» Task prompt
Set down the line containing "The height and width of the screenshot is (669, 1568)." and each line after it through the last line of the records, exactly, leaving pictures out.

» Source data

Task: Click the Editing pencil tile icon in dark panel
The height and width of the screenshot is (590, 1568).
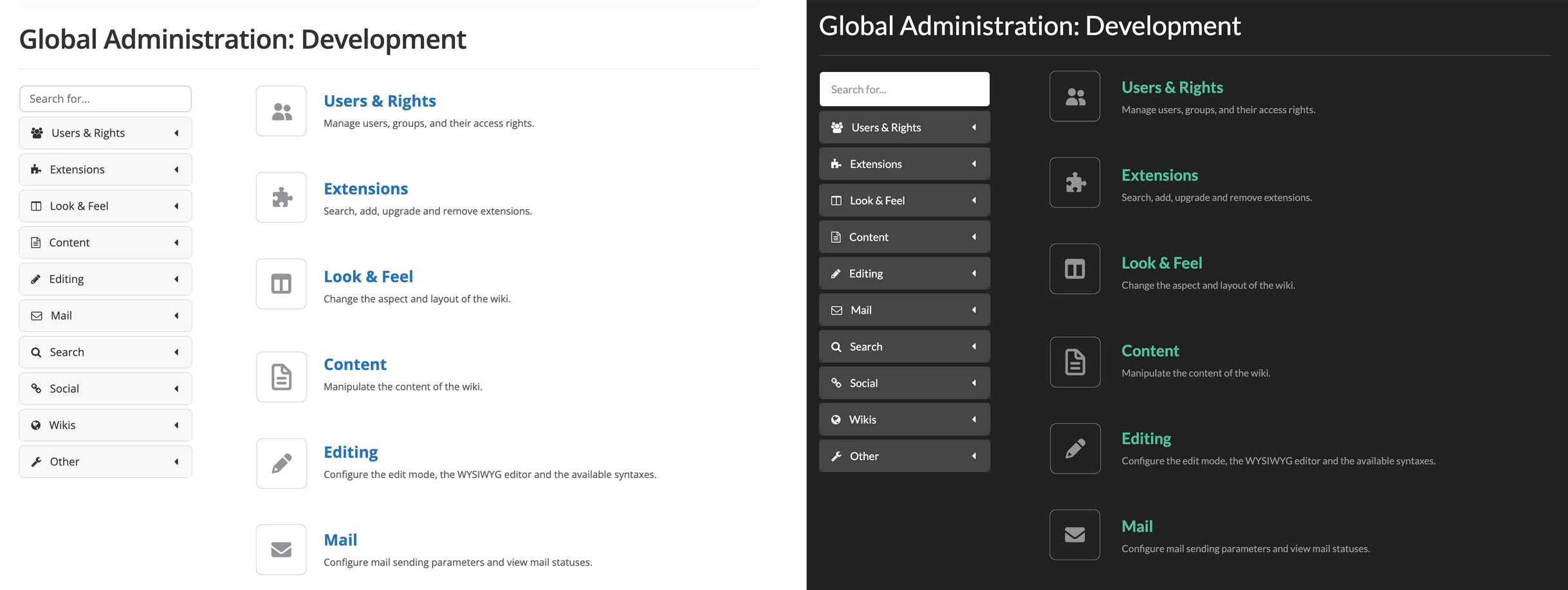Action: [1075, 448]
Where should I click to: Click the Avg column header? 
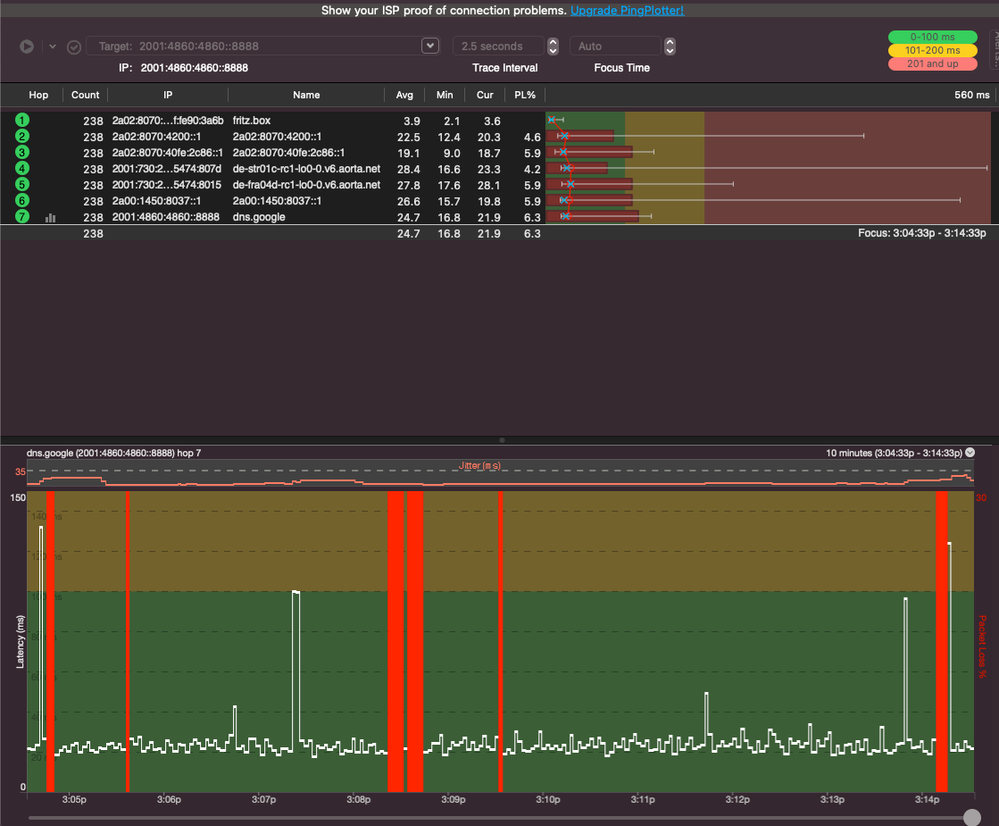[x=404, y=95]
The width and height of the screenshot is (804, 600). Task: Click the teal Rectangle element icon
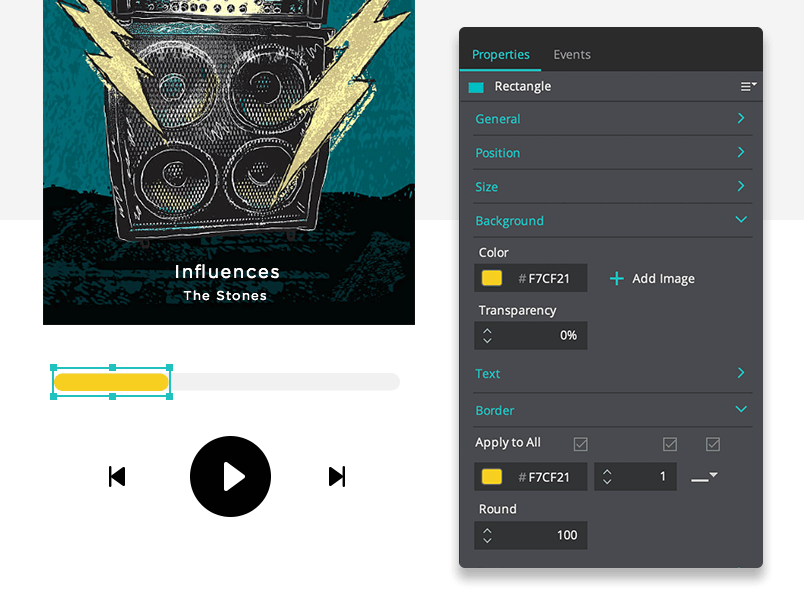[476, 87]
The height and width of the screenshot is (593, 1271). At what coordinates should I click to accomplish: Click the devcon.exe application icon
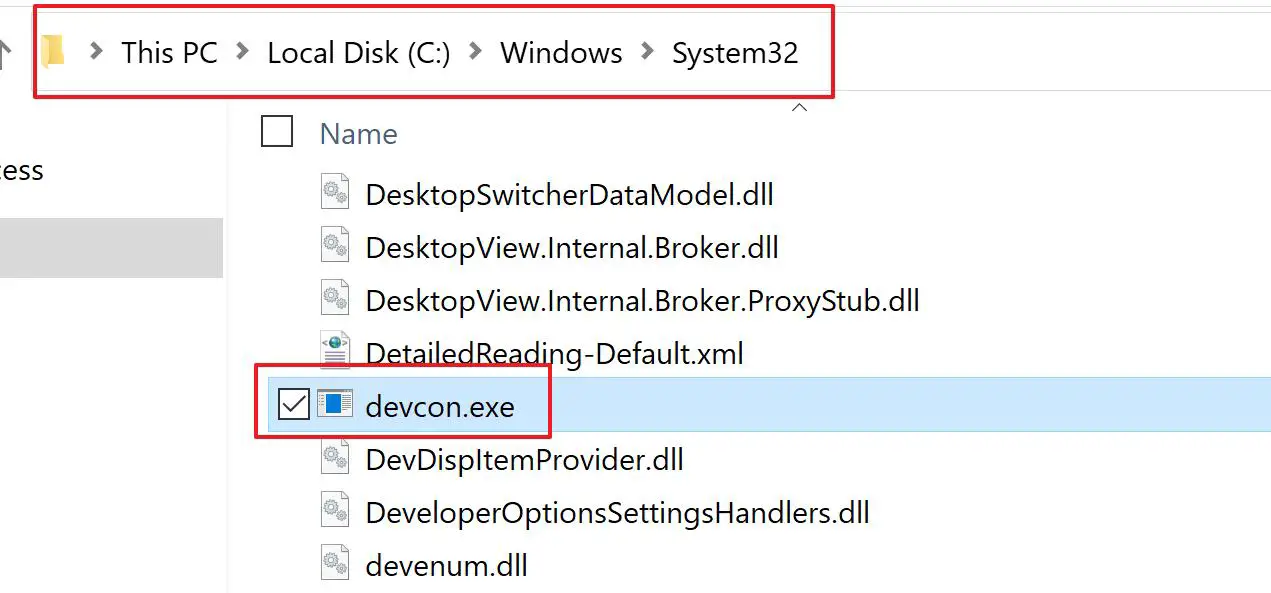pyautogui.click(x=335, y=405)
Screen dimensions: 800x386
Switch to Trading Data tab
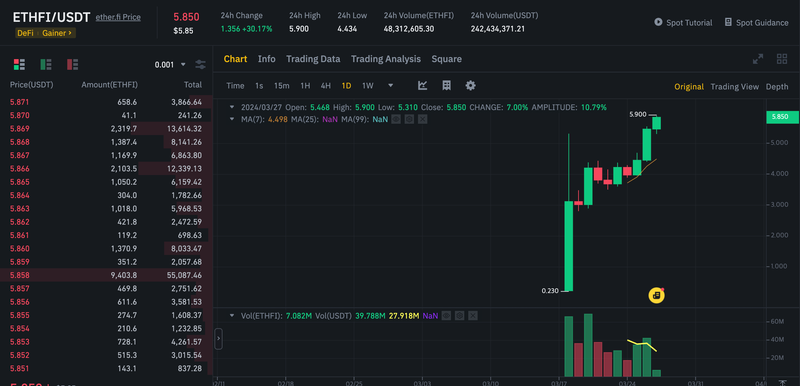[x=313, y=59]
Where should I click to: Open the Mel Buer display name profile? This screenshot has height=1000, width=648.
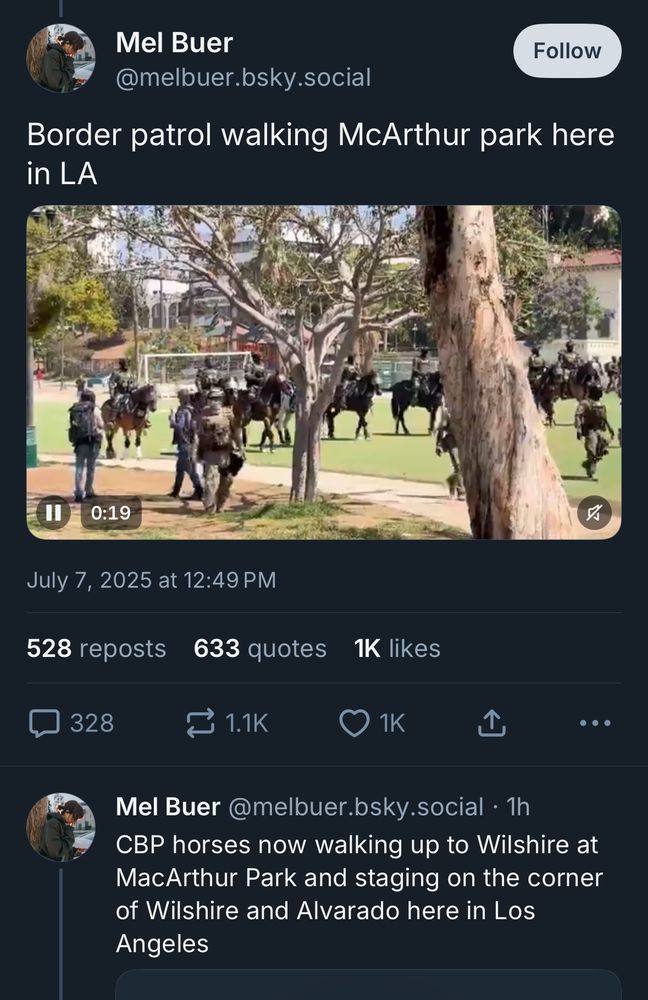click(x=174, y=43)
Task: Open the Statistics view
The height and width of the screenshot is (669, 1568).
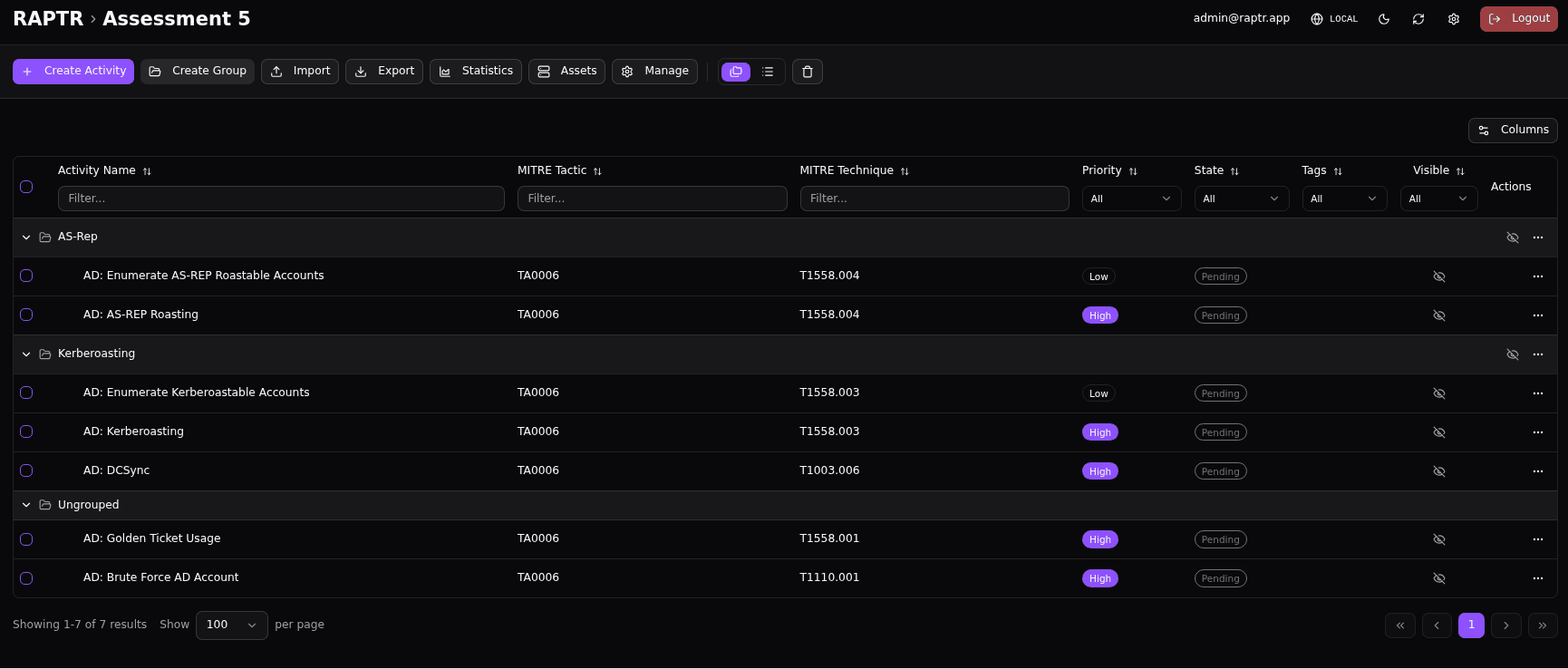Action: pyautogui.click(x=476, y=72)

» Solution
The height and width of the screenshot is (669, 1568).
Action: pyautogui.click(x=476, y=72)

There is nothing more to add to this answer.